Are certain types of exercises more successful than others in promoting immune system improvements?

According to Nieman 30-60 minutes of moderate intensity aerobic activities, like a brisk walk, jog or bicycle ride seem to show the greatest success for improving our immune functions by increasing blood and lymphatic circulation moving immune system cells at higher numbers and higher rates through the body. He indicates that weightlifting at moderate intensity might do the same but further studies are needed to verify.
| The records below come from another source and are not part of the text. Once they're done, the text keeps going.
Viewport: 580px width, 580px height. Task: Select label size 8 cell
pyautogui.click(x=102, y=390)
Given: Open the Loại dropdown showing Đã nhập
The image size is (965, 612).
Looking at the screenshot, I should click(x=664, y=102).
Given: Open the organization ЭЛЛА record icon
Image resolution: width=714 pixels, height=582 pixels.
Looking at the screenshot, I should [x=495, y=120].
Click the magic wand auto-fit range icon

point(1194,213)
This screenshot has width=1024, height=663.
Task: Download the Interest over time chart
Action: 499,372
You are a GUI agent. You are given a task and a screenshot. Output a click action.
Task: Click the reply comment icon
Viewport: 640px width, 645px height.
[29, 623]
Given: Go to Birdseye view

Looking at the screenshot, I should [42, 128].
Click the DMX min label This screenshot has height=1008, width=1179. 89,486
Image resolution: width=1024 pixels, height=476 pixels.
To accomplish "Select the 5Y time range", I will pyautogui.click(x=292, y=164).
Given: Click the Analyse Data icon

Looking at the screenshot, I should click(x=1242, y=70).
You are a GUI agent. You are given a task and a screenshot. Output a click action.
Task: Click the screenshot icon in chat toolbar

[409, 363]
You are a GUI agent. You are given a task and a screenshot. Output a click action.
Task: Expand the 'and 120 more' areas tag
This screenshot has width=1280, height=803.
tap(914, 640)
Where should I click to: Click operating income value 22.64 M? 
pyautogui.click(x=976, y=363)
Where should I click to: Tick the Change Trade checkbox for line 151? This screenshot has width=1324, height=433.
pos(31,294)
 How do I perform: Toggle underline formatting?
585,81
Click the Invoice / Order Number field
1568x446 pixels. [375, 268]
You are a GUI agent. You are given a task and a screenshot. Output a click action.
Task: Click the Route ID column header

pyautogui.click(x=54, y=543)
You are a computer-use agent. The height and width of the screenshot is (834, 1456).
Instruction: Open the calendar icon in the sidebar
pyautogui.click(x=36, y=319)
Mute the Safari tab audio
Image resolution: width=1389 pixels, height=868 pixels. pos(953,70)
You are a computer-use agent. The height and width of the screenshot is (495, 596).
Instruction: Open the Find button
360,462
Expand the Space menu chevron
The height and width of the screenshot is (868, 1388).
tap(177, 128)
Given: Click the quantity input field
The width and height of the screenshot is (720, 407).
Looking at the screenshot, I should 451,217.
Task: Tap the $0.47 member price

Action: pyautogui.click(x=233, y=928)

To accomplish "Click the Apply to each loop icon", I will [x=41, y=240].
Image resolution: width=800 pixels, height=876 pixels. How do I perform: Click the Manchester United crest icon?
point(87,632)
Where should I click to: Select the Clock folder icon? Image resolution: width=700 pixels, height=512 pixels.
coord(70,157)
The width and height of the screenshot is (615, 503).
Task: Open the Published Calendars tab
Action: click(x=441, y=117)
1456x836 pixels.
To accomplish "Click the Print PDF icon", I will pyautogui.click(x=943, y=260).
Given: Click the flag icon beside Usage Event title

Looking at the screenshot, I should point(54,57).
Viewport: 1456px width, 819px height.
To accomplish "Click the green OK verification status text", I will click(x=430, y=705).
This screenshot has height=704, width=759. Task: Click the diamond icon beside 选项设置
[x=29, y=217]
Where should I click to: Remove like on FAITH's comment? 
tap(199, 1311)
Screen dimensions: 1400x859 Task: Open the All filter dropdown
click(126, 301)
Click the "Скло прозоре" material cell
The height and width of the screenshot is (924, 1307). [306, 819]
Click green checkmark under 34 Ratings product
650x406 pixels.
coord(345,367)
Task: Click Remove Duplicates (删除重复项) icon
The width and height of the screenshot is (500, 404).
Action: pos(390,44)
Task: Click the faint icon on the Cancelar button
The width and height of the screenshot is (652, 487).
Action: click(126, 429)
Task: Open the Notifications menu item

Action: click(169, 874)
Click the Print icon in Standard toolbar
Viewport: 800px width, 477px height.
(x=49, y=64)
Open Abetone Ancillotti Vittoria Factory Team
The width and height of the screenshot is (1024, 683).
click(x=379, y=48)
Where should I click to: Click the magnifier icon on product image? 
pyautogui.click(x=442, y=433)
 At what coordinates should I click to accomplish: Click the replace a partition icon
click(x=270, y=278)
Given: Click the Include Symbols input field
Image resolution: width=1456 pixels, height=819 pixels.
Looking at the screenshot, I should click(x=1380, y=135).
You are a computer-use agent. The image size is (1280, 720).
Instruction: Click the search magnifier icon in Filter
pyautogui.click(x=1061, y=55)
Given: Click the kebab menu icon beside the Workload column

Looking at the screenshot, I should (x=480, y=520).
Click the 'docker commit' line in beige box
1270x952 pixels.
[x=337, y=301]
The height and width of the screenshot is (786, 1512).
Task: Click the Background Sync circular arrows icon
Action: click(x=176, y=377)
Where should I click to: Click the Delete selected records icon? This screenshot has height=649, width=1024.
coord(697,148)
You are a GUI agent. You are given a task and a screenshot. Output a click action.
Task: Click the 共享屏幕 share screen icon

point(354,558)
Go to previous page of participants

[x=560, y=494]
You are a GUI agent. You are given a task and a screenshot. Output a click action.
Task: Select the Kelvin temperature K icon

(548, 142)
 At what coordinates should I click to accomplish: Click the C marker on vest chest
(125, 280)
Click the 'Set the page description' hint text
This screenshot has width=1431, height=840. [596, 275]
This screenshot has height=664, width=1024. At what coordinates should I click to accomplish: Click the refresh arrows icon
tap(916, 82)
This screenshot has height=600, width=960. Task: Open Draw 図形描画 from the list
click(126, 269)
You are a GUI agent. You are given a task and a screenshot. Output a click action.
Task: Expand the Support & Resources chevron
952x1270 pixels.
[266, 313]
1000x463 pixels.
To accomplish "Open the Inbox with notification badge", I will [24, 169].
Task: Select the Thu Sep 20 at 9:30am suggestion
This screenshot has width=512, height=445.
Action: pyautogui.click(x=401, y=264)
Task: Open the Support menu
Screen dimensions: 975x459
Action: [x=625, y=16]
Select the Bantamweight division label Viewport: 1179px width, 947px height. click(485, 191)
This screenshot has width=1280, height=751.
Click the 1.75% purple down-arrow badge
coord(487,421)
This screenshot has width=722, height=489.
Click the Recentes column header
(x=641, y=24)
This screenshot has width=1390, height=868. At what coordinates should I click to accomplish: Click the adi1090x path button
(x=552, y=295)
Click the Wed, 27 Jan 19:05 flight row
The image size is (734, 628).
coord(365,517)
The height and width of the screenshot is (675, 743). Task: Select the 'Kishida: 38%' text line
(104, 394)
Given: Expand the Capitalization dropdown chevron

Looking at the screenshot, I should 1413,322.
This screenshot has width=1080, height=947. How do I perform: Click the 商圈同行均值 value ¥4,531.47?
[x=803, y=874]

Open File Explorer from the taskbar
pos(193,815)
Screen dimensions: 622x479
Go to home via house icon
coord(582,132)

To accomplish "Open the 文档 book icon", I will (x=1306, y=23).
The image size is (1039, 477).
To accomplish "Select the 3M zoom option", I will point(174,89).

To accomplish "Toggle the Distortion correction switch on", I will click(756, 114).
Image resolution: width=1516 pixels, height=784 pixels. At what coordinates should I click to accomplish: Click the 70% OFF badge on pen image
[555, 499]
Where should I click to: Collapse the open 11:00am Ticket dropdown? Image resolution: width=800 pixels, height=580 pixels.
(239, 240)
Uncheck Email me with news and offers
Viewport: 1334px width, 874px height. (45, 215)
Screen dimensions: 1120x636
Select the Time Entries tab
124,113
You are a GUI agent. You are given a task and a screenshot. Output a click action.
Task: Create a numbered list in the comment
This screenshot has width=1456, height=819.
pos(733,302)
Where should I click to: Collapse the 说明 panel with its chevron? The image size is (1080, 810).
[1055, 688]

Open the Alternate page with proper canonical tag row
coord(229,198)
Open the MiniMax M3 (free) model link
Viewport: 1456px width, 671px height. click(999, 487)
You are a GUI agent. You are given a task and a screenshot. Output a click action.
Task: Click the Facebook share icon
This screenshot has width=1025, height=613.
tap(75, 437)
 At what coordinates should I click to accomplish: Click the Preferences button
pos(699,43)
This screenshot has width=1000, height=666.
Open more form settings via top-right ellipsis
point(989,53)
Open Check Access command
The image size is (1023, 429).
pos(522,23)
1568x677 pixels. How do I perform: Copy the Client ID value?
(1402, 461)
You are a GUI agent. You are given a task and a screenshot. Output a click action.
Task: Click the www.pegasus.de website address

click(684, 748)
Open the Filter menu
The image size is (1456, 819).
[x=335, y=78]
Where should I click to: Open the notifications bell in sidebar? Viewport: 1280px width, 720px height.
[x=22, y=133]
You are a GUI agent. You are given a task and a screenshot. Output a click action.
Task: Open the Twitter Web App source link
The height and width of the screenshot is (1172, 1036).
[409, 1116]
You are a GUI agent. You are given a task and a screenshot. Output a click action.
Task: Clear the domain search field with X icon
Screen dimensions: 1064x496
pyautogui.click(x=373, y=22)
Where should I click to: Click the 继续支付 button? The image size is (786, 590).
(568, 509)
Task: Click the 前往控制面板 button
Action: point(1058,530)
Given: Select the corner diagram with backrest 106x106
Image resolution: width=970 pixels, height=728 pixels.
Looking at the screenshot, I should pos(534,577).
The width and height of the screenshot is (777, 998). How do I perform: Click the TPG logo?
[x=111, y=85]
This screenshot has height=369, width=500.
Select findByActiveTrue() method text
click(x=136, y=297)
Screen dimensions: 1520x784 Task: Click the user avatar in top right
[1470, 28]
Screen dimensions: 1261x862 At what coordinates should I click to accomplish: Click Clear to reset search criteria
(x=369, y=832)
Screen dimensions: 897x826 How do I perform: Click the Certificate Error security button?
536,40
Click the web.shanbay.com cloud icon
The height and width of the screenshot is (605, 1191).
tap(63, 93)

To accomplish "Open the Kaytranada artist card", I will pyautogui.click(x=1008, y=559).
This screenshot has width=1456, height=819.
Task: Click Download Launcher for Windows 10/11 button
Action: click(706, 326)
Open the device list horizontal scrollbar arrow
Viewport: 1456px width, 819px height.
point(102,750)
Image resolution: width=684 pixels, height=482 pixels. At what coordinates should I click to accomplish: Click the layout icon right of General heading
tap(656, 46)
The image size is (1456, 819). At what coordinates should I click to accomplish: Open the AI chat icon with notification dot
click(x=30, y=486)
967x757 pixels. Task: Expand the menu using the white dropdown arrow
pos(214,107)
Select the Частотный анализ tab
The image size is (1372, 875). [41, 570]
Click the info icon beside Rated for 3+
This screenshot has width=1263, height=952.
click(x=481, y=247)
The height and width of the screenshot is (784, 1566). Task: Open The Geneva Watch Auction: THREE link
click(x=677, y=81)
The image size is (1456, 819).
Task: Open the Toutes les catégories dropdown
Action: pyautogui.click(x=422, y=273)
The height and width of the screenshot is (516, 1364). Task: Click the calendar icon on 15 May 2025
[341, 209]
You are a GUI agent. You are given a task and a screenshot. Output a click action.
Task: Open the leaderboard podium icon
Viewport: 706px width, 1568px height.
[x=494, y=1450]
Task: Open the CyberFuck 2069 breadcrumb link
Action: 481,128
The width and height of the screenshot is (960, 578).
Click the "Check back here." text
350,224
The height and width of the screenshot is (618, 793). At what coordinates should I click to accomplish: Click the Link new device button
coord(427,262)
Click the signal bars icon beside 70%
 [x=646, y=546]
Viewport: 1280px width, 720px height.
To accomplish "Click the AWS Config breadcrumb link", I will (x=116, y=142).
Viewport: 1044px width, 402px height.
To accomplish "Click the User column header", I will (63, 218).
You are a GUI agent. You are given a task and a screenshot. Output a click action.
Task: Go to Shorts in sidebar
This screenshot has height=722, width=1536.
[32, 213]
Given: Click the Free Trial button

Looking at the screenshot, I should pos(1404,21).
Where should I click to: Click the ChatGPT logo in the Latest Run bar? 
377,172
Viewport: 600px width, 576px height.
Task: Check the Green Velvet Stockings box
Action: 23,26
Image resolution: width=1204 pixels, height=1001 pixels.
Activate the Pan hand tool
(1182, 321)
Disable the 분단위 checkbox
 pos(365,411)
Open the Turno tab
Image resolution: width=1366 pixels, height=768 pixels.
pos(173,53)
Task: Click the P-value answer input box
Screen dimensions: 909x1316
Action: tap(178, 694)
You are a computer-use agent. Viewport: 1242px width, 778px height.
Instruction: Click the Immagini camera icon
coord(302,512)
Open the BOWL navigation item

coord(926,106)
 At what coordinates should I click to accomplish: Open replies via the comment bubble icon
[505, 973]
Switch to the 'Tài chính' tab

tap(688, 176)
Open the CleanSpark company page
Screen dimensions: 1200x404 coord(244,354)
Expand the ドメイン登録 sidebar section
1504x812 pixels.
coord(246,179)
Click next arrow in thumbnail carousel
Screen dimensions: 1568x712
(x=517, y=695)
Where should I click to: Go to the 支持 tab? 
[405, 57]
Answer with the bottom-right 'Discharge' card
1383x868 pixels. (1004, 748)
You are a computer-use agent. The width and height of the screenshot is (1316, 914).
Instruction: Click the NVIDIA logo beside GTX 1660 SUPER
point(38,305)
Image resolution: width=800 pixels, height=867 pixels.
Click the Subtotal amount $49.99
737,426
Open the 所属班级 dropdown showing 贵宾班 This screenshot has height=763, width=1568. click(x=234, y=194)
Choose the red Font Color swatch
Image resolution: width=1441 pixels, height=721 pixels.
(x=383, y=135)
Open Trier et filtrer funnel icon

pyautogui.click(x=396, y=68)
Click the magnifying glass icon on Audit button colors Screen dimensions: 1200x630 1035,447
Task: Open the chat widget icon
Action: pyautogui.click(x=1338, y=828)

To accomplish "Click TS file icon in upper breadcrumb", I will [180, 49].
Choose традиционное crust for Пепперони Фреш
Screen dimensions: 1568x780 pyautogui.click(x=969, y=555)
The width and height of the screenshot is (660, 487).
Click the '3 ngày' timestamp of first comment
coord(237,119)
The same can be said about High Intensity Interval Training that utilizes maximal intensities for 20-60 seconds alternating activity with full rest, as long as it it done for extensive periods of time according to Nieman.

A study published by Bethany Diment et al. in 2015 claims that prolonged moderate intensity exercises had a negative effect on immunity while no such impact was seen with high or moderate short-term intensities. (Med Sci Sports Exerc. 2015 Jul;47(7))

What does this mean for exercising during the Pandemic

Fortunately most gyms have reopened even if at lower capacities and or other restrictions allowing people to get back to their previous routines. Those who are still concerned about a possible infection and refrain from rejoining Fitness Centers or classes please use the outdoors 5 days per week for walking, hiking, jogging or cycling and find a place in your home that allows you to do some calisthenic exercises to maintain muscular strength and stretching exercises to maintain functional range of motion. These workouts should be sufficient getting you through these difficult times without giving up on the many benefits including improved immunity that regular exercising promotes.

Exercising as Therapy

While there is great consensus that regular exercising protects against acute and chronic illnesses by improving immune system capacity and delaying the negative consequences of aging on the immune system, there is no evidence that supports exercising during times of acute illness such as the cold or flu to treat such illness. In fact, intense or prolonged exercising during such times of infections has shown to exacerbate the illness, often leading to greater complications. Rest during the cold or flu is strongly recommended.

I hope I was able to give you some insights into the connection between exercising and immunity and hope that you will find the time in your day to day life to stay strong, fit and healthy even during these challenging times.